The Caputo derivative of fractional order q for a function y(t) is defined by

$${(}^C{D}^{q}f\left)\right(t)=\frac{1}{\Gamma (n-q)}{\int }_0^t\frac{f^{\left(n\right)}\left(s\right)}{{(t-s)}^{q-n+1}}\mathit{\text{ds}},$$

for n − 1 < q < n and n =[q]+1, where [q] denotes the integral part of the real number q.

Lemma 1

Let q > 0 and n =[q]+1. Then,

$$I^q{(}^C{D}^{q}y\left(t\right))=y(t)-\sum _{k=0}^{n-1}\frac{y^{\left(k\right)}\left(a\right)}{k!}{(t-a)}^k.$$

Remark 3

Consider the fractional differential equation

$$\begin{array}{l}\begin{array}{l}{}^C{D}^{\alpha }y\left(x\right)=p\left(x\right)y\left(x\right)+f\left(x\right),x\in I=[a,b],1<\alpha \le 2\end{array}\end{array}$$

(20)

where f(x) and p(x) are continuous in I. Together with the FDE (20), we consider the boundary conditions of the form

$$\begin{array}{l}\begin{array}{l}{l}_1\left(y\right)={\alpha }_{10}y\left(a\right)+{\alpha }_{11}{y}^{\prime }\left(a\right)+{\beta }_{10}y\left(b\right)+{\beta }_{11}{y}^{\prime }\left(b\right)=0,\\ l_2\left(y\right)={\alpha }_{20}y\left(a\right)+{\alpha }_{21}{y}^{\prime }\left(a\right)+{\beta }_{20}y\left(b\right)+{\beta }_{21}{y}^{\prime }\left(b\right)=0.\end{array}\end{array}$$

(21)

By applying fractional integral of order α on both side of Eq. (20), we get

$$\begin{array}{ll}y\left(x\right)=& y\left(a\right)+y^{\prime }\left(a\right)(x-a)+\frac{1}{\Gamma \left(\alpha \right)}\underset{a}{\overset{x}{\int }}{(x-s)}^{\alpha -1}\left(p\right(s\left)y\right(s)\\ +f\left(s\right))\mathrm{ds.}\end{array}$$

(22)

To obtain y(a) and $y^{\prime }\left(a\right)$ and in the sequel y(x), we substitute Eq. (22) into the boundary condition (21), then by solving obtained system of equations, y(a) and $y^{\prime }\left(a\right)$ and in the sequel y(x) will be obtained.
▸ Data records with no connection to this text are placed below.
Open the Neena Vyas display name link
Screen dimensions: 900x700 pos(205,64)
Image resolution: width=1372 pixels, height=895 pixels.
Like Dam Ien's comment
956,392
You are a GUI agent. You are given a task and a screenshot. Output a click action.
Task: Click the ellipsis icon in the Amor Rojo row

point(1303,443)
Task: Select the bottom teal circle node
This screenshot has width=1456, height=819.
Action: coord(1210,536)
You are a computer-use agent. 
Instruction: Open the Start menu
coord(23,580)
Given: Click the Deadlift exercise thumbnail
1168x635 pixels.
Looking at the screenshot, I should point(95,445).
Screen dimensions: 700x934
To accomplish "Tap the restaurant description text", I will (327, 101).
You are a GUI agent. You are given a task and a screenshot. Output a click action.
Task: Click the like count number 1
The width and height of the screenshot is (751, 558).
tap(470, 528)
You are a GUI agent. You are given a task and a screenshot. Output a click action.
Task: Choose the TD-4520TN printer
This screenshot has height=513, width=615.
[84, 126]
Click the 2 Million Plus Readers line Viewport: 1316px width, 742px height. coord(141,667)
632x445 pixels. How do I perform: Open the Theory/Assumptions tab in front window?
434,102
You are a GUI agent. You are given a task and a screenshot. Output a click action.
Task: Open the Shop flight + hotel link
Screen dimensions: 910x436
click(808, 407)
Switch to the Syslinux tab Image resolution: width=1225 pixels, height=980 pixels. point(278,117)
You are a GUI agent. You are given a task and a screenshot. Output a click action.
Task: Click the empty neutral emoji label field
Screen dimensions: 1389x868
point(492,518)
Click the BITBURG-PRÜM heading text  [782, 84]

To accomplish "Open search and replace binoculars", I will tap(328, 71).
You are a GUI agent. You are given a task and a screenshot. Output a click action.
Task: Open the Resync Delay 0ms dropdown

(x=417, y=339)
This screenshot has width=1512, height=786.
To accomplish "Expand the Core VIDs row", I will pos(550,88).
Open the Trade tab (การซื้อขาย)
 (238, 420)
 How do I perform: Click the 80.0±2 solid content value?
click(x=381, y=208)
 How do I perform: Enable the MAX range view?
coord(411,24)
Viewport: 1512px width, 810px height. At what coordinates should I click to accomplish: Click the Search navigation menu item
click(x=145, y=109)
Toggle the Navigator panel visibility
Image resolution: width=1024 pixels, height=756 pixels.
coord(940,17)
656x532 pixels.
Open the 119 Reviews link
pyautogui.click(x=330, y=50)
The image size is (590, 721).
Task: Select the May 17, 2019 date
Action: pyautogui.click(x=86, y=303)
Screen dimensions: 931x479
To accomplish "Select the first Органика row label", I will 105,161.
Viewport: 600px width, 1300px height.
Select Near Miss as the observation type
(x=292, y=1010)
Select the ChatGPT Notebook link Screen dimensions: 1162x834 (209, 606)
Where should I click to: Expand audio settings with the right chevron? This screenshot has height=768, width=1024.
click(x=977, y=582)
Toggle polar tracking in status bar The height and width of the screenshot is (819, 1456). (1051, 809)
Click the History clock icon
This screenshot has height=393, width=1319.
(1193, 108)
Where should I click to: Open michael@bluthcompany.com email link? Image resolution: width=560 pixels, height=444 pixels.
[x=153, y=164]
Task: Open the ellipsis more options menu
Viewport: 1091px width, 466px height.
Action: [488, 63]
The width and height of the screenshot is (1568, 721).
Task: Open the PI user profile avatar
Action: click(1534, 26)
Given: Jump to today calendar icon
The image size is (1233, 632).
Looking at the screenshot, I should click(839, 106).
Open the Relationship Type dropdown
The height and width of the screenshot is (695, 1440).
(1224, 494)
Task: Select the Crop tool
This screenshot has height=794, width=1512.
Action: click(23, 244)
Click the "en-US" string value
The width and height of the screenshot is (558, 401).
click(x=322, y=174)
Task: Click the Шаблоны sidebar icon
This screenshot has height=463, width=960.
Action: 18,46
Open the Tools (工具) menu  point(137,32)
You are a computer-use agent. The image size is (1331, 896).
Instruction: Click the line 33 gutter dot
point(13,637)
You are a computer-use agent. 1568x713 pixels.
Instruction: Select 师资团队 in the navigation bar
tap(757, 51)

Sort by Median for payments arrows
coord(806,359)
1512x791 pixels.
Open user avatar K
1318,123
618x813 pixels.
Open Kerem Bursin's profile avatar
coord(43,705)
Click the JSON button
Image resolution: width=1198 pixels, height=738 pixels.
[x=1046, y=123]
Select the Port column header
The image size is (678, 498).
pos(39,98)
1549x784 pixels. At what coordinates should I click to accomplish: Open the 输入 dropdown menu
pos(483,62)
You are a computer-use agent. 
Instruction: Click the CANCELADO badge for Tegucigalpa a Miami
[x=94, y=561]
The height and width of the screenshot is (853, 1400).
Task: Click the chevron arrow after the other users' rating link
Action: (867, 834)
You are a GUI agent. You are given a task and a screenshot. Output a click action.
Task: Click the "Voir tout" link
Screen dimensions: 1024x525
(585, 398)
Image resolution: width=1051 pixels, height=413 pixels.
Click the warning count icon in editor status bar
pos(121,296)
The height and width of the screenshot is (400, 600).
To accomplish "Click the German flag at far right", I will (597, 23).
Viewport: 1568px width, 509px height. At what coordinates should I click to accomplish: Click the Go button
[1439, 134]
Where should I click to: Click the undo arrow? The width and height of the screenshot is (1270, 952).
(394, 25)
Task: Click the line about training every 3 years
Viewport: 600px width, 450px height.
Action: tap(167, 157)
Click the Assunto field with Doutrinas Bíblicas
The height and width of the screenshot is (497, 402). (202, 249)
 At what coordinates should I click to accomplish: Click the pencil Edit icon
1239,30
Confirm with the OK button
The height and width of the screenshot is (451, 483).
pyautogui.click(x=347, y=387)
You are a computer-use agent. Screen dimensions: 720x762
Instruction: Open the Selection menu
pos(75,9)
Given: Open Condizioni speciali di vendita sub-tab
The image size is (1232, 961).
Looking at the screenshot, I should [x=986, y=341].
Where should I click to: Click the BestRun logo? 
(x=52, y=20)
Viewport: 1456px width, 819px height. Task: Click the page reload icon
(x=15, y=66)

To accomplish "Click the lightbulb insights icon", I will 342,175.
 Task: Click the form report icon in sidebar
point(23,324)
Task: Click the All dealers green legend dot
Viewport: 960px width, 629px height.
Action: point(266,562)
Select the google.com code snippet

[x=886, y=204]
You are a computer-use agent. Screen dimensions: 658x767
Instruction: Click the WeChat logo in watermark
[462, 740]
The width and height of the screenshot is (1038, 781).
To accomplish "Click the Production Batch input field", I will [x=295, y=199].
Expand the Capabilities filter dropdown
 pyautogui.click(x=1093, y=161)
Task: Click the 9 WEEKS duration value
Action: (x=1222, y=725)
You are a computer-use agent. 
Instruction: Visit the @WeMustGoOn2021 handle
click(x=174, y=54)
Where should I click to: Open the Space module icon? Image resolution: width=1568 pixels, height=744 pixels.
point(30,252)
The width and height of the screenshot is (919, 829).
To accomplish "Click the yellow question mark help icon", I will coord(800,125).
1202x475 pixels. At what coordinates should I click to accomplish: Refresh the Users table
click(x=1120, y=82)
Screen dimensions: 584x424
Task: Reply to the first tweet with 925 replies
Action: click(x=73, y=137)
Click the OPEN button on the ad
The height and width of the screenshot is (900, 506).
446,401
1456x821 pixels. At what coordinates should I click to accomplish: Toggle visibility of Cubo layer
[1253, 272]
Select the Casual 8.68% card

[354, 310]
At the end, by substituting y(a) and $y^{\prime }\left(a\right)$ into Eq. (22), we reach to a Fredholm-Volterra integral equation, then, applying proposed method to the Fredholm-Volterra integral equation yields to a solution for BVP (20)-(21). The details are left to the reader.